**Given text:**
◇ ◇ ◇
Check out our advice on reducing your carbon pawprint when purchasing for your pet.
Biodegradable or more environmentally-friendly cat litter is readily available nowadays, which should be made from newspaper or wood chips rather than clay or silica. Always check what your litter contains, though, as many formulations contain sodium bentonite clay; a clay sourced using a destructive strip-mining method. You can even make your own! Ideally, you should be using materials that you would compost in your own garden such as sawdust, shredded paper, or even leaves. Similarly, cat litter trays made of wood, metal or bamboo are a great choice over anything plastic - and are just as easy to clean. Sewage treatment systems are not equipped to treat the parasites found in cat waste, so flushing it down the toilet is out of the question. Always bear this in mind!
Having new toys to play with is an enriching experience for your cat. Next time you’re thinking of introducing a new toy for your cat to play with, skip the usual pet shop go-to's and consider alternatives:
Avoid plastic toys. Instead, look for those made from more sustainable or recycled materials, that are preferably recyclable or biodegradable at the end of their lives - such as hemp, bamboo or rubber.
Consider making your own toys from discarded or unwanted household items - get creative with your junk! just remember that safety is the number one priority here, so be mindful of what you use. A ball of foil can entertain a cat for hours; and cats love cardboard scratch toys, which can be recycled when they’re not wanted anymore.
◇ ◇ ◇
**Available data:**
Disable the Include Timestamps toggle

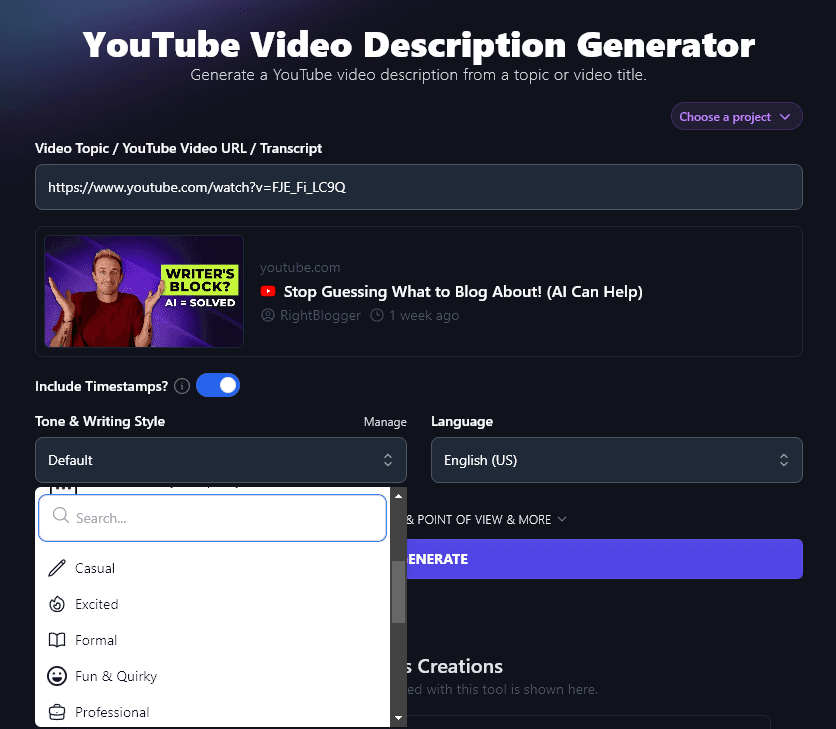(x=218, y=385)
◇ ◇ ◇
**Exercise set:**
**A.** According to the pet advice text, why should cat waste not be flushed down the toilet?
**B.** In the pet advice text, take the passage that begins at the words "Having new toys" and stops after "not wanted anymore.", and write it out with "bamboo" replaced by "cork".

**Expected outputs:**
**A.** Sewage treatment systems are not equipped to treat the parasites found in cat waste.

**B.**
Having new toys to play with is an enriching experience for your cat. Next time you’re thinking of introducing a new toy for your cat to play with, skip the usual pet shop go-to's and consider alternatives:
Avoid plastic toys. Instead, look for those made from more sustainable or recycled materials, that are preferably recyclable or biodegradable at the end of their lives - such as hemp, cork or rubber.
Consider making your own toys from discarded or unwanted household items - get creative with your junk! just remember that safety is the number one priority here, so be mindful of what you use. A ball of foil can entertain a cat for hours; and cats love cardboard scratch toys, which can be recycled when they’re not wanted anymore.